**Что сделать**
- a) Переведите на английский язык предложение из текста о Ходасевич и Маяковском: «Сохранился его автопортрет, где голова в цилиндре – одновременно и городской пейзаж».
- b) Напишите, пожалуйста, продолжение текста о Ходасевич и Маяковском, начиная сразу после его последнего предложения.

**Текстовый блок**
※
Ходасевич описывает себя тогда как единомышленницу Маяковского. Во взглядах на искусство, сложившихся окончательно именно в те годы, она осталась верна своим юношеским убеждениям до конца: «Творчески видеть, понимать, отбирать и осваивать интересующие тебя явления окружающего мира, уметь найти главное, а остальное отбросить, уметь увидеть и отобразить свои мысли и чувства, передать то, что хочется, рисунком, краской, композицией, а не копировать то, что физически видит наш глаз, – вот что должен развивать в себе художник на протяжении всей жизни. И нет конца поискам и экспериментам, а ведь это поиски себя и создание своего мира, в реальности которого, в случае таланта и удачи, ты можешь убедить и других людей». Валентина Ходасевич по этому поводу говорит о первооткрывателях. Среди них первее других в ее поколении был Маяковский. Сохранился его автопортрет, где голова в цилиндре – одновременно и городской пейзаж. Он сумел передать новую тему большого города путем предельного самораскрытия.
Следующая встреча с Маяковским – в 1913 году, когда Ходасевич 4 декабря присутствует на первом представлении трагедии «Владимир Маяковский» в «Луна-парке». Тот же черный цвет, что и в первом «портрете словами», и, как и в нем, Маяковский «кажется стоящим высоко»; второй портрет – на сцене – продолжает первый; она и сама замечает: «одет как в жизни». Ходасевич разгадала идею оформления спектакля, выполненного Филоновым и Школьником (это ведь еще за несколько лет до ее первых собственных театральных опытов): она поняла «как зашифрованный подтекст, что Маяковский на сцене был единственным объемным персонажем-человеком. Остальные действующие лица, одетые в балахоны, закрывающие лица и фигуры, носили на палках нарисованные на картоне плоскостные изображения персонажей трагедии».
※
**Исходные данные**

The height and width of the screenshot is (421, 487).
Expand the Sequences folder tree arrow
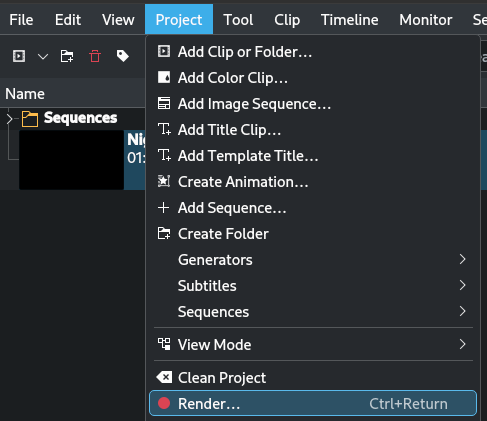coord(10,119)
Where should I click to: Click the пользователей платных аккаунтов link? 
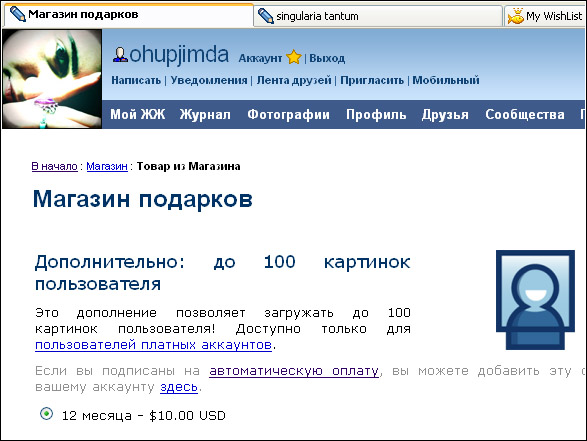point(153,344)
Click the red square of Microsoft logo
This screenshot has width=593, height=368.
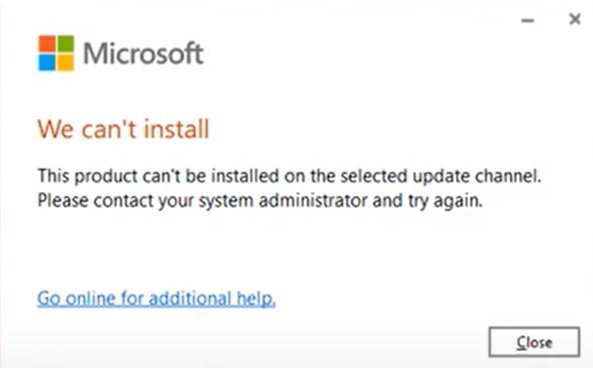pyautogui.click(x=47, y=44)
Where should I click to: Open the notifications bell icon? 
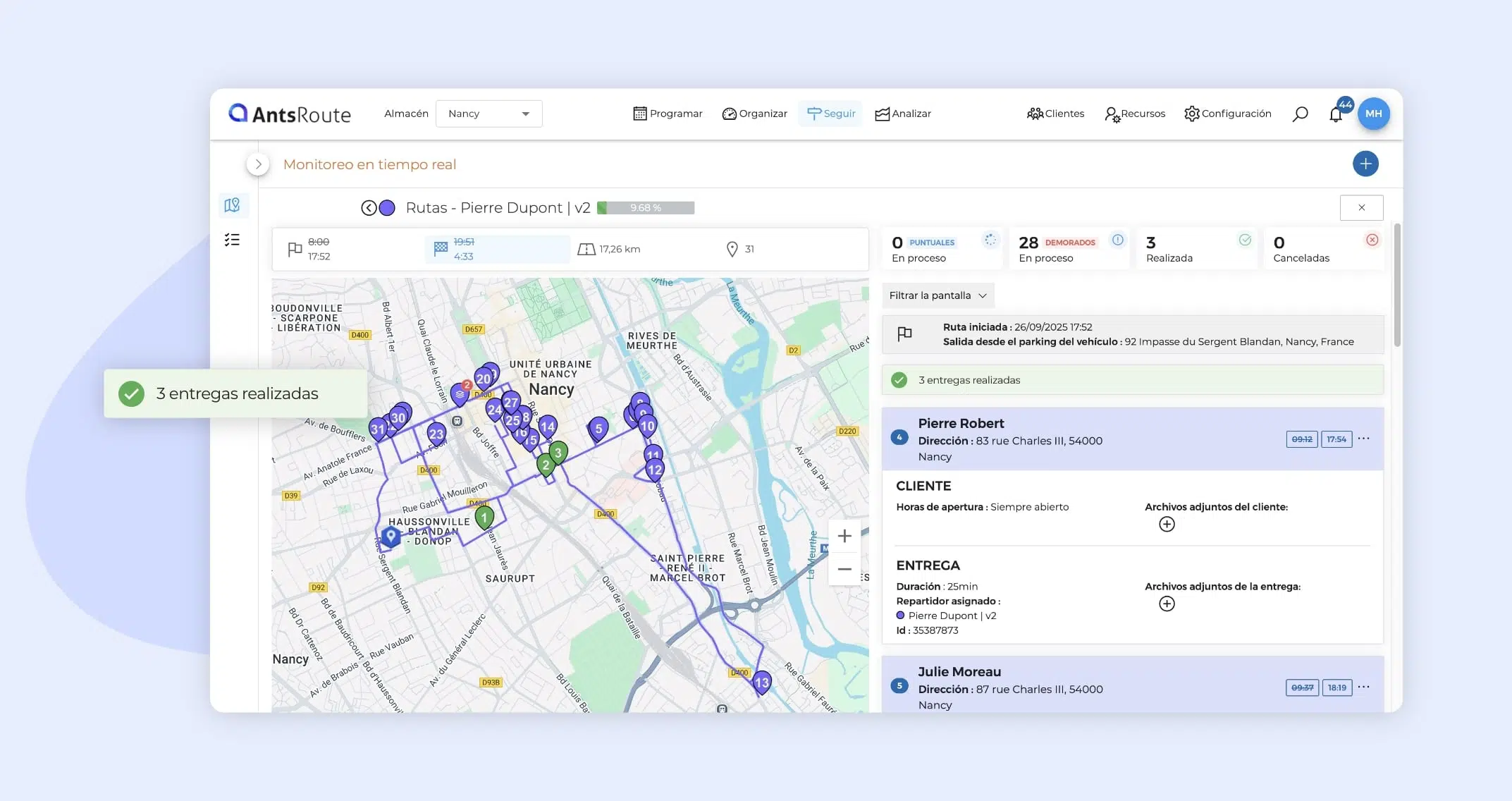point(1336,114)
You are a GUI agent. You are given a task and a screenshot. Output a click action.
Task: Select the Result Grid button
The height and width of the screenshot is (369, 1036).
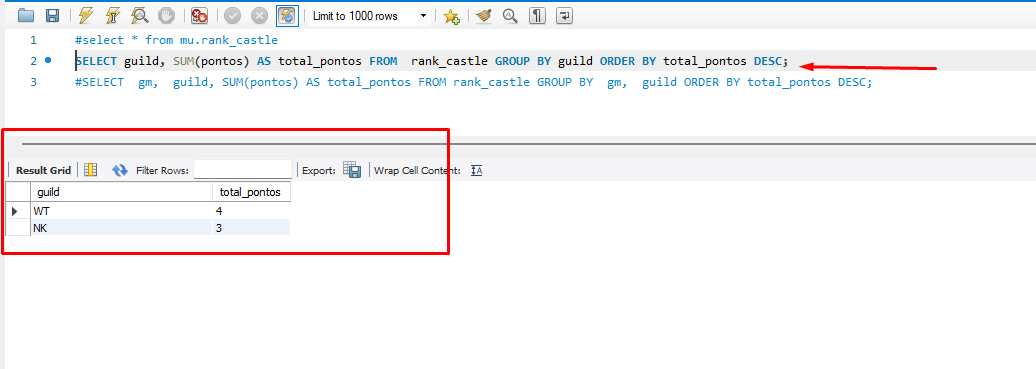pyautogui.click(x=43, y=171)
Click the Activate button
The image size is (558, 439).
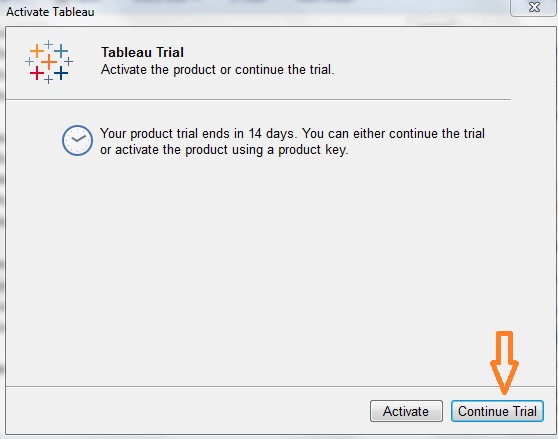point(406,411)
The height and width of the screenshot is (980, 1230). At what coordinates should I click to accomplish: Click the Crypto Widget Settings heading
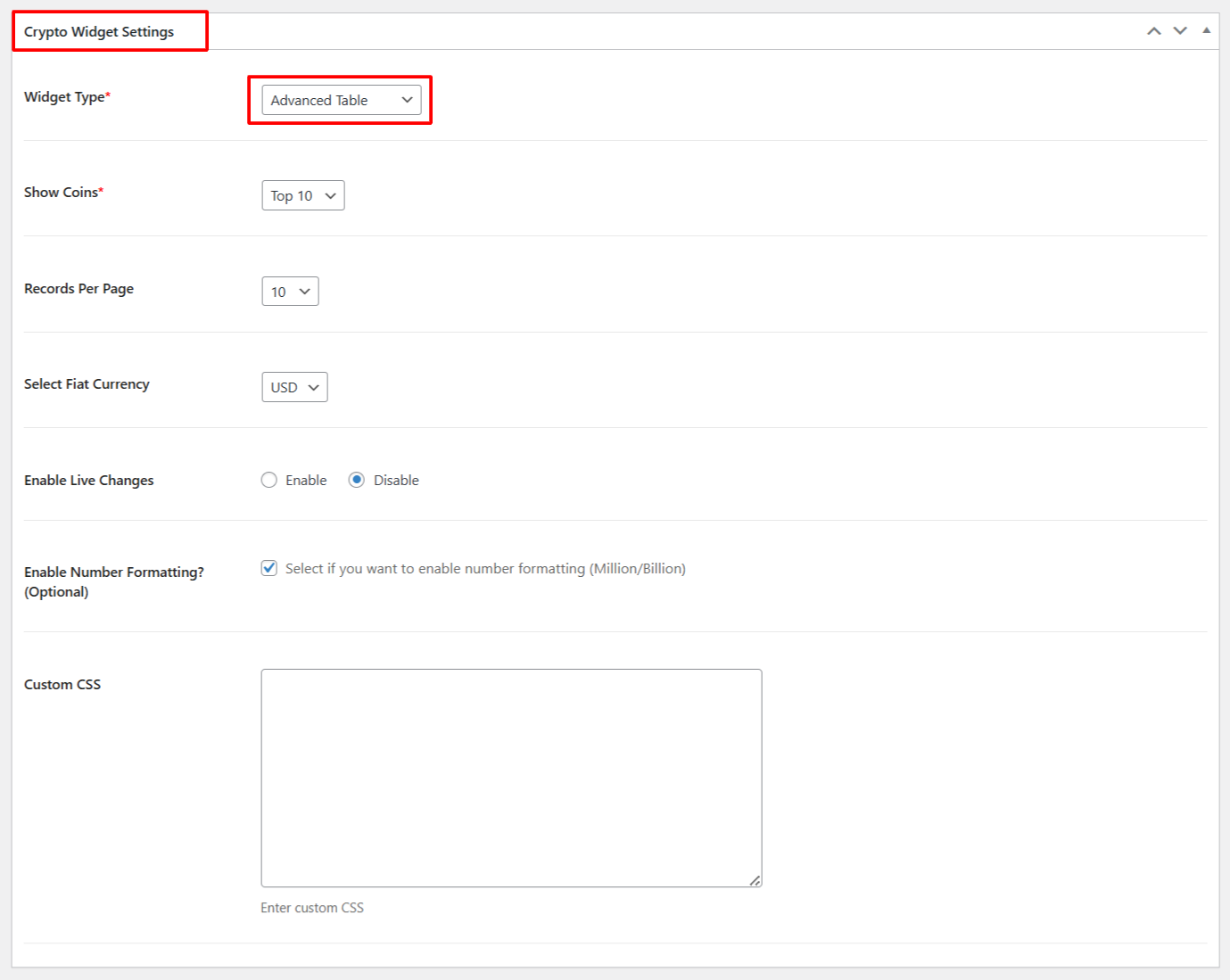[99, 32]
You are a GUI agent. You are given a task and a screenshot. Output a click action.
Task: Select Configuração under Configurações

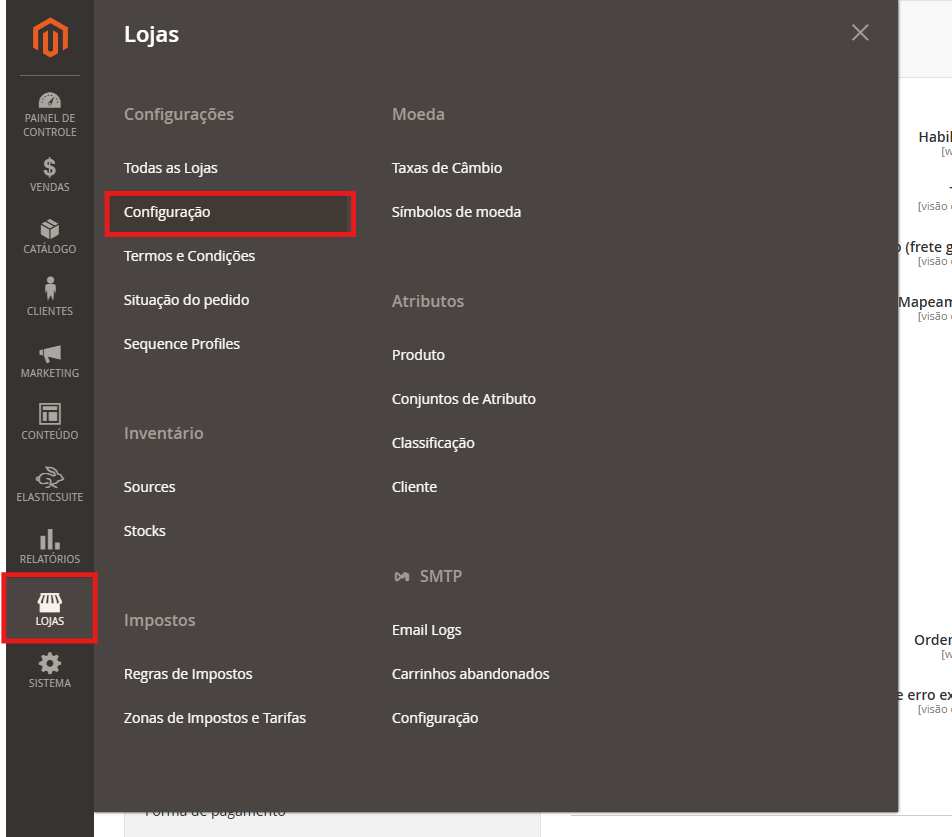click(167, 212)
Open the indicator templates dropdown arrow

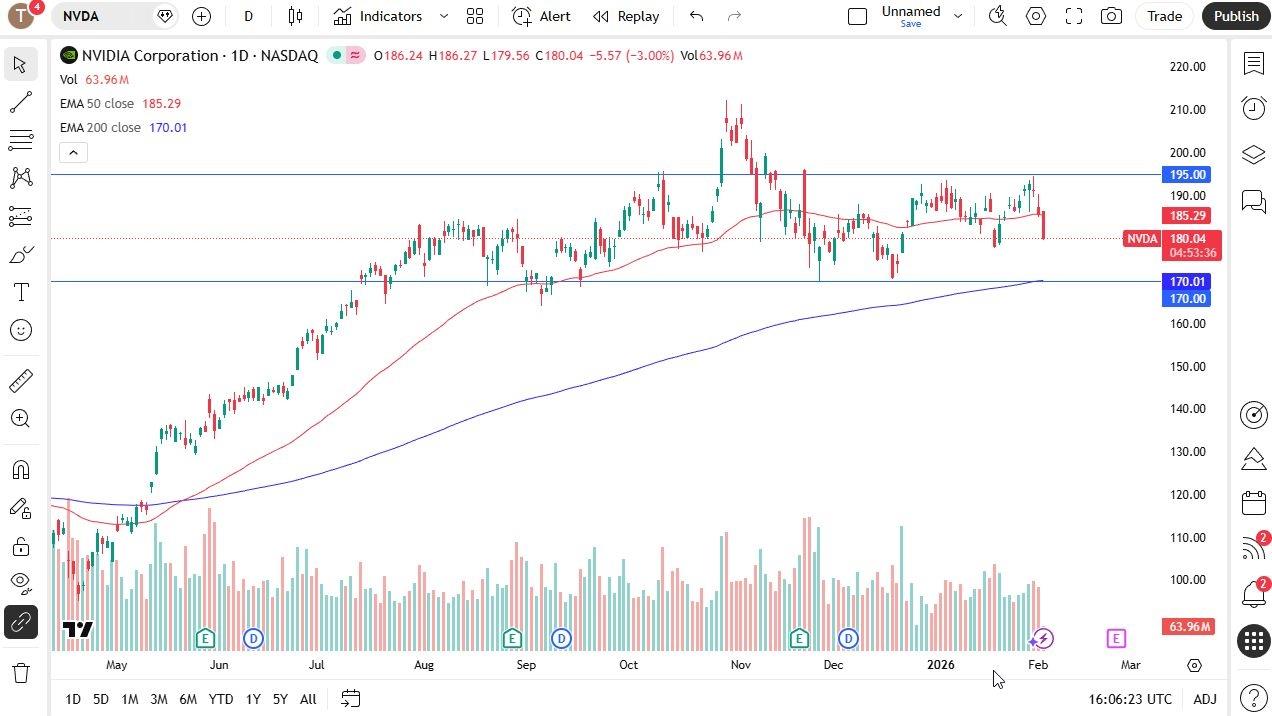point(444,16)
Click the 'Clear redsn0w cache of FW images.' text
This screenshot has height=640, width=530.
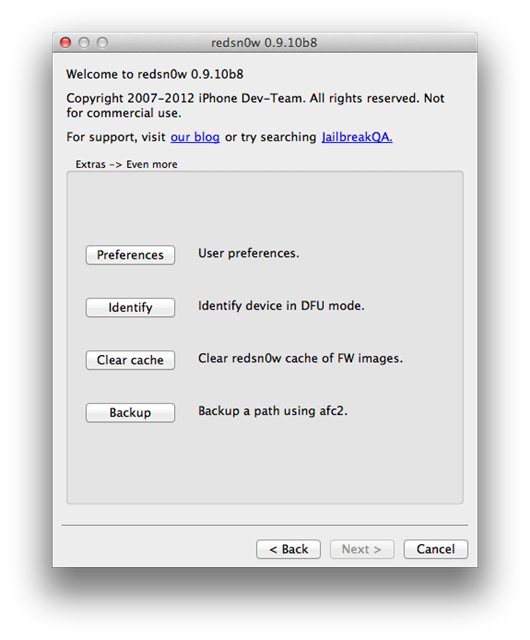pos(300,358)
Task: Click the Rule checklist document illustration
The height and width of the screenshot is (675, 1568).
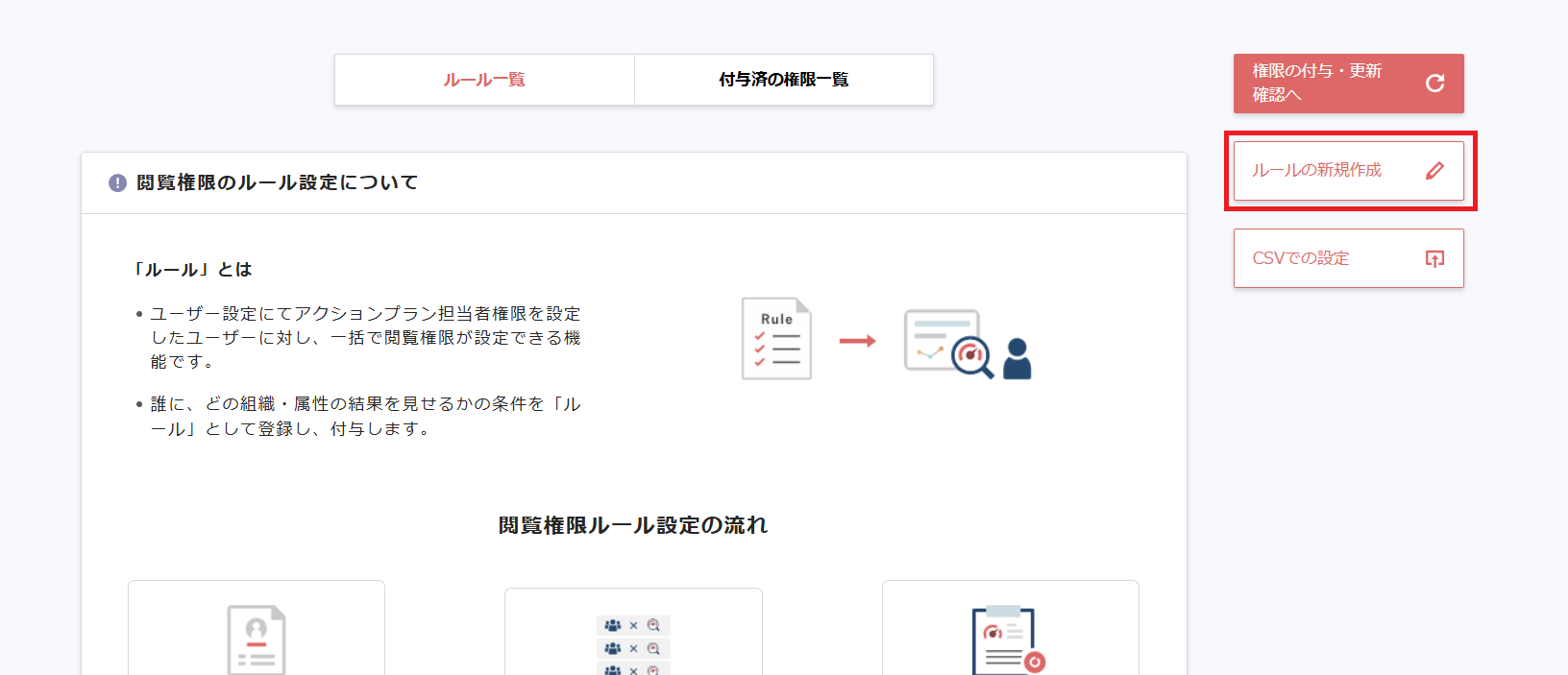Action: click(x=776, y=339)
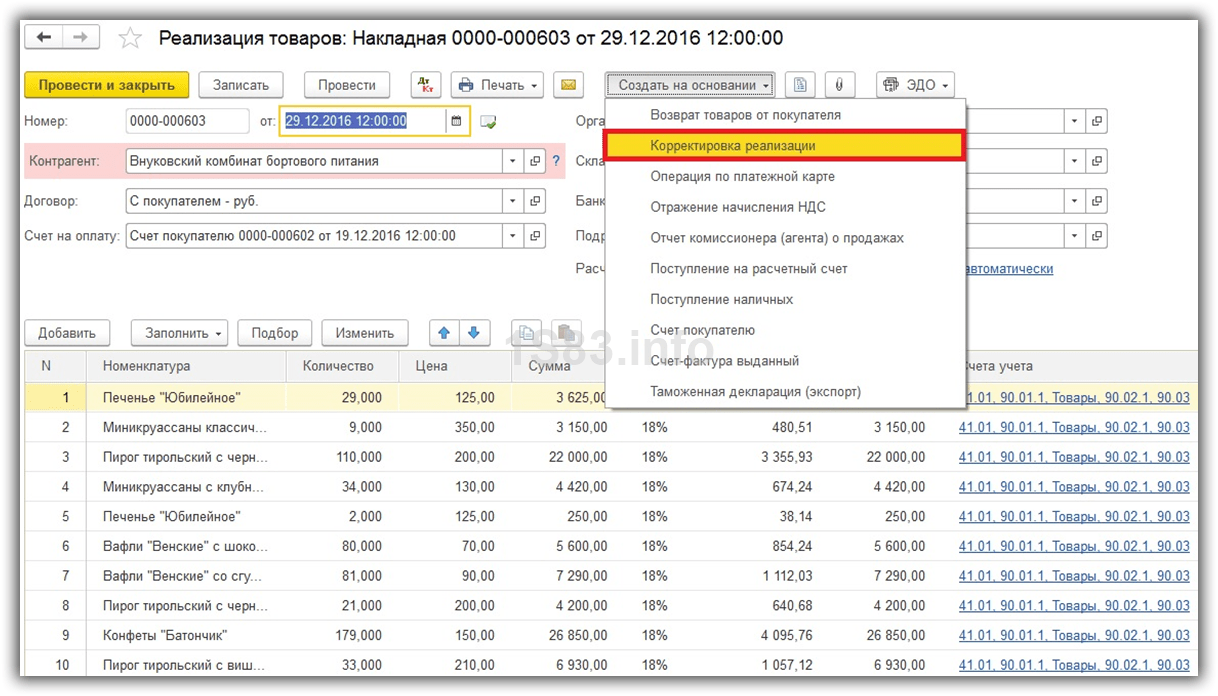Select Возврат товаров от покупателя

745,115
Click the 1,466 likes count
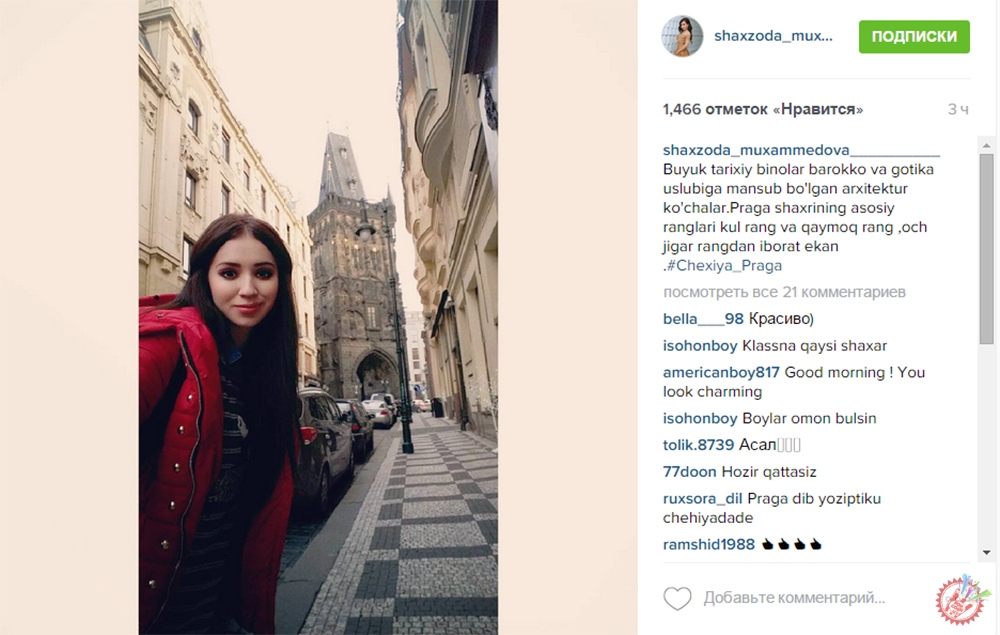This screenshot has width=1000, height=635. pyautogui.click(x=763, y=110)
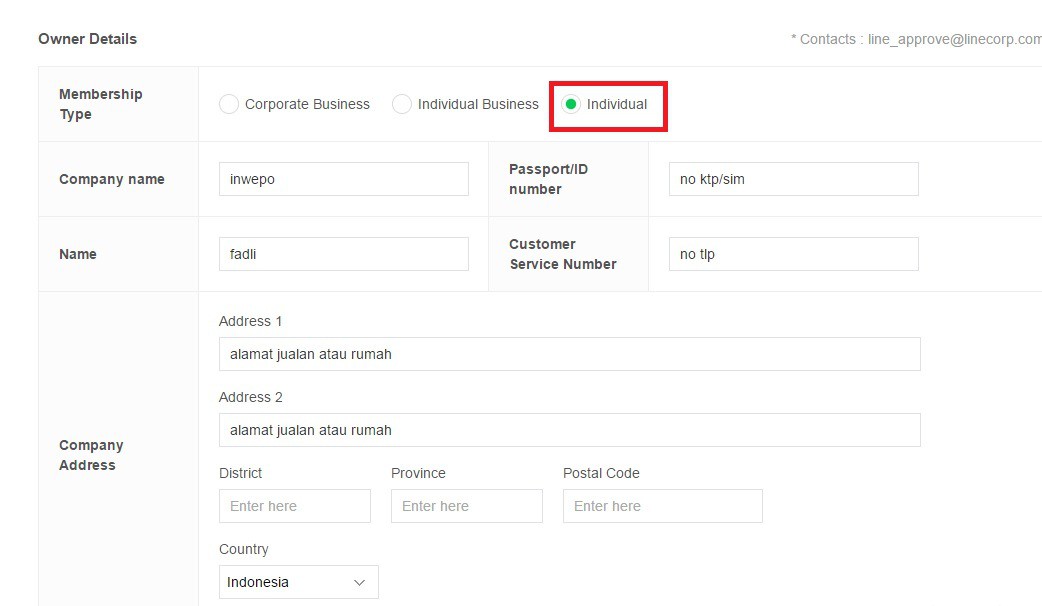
※
**Ответы по порядку**
- a) His self-portrait has survived, in which the head in a top hat is at the same time a cityscape.

- b)
Так с Маяковским у Ходасевич связалось сперва отрицание всего серого в живописи, потом – такое оформление спектакля, которое потрясло: оба те вида искусства, которыми суждено было ей заниматься, встроены в эти первые впечатления. После 1914 года, когда Ходасевич знакомится с Маяковским, она встречает его на выставках. Подробнее других описана выставка в салоне Михайловой, где вентилятор должен был привлекать публику к выставленной Маяковским композиции с подписью «Владимир Маяковский»: двум старым башмакам, связанным вместе и подвешенным на кронштейне, и водочной бутылке на полке. После описания скандала, немедленно вызванного Маяковским, Ходасевич замечает, что Маяковский был «неповторим, искал и показывал в своих произведениях пути избавления искусства от скверны пошлости и штампа».
Я уже говорил о бахтинской теории карнавального праздника. Она объясняет, почему для него нужно не просто озорство – хулиганство: непристойное слово, неприличное или, во всяком случае, выходящее за рамки хорошего тона изображение. Без этого на празднике не будет ощущения свободы. А это то слово, которое у В. М. Ходасевич сопрягается с именем Маяковского.
Следующий – откровенно черно-белый («пиджак черный, рубашка белая, брюки в мелкую клетку, черную с белым») – портрет Маяковского в книге Ходасевич приурочен к его неожиданному приходу к ней домой; он зовет ее (велит ей?) расписывать помещение, где собираются открыть «Кафе поэтов». Замечательны – передают связывавшие тогда их обоих настроения – слова Маяковского, напутствие художнице: «Валяйте поярче и чтобы самой весело стало!»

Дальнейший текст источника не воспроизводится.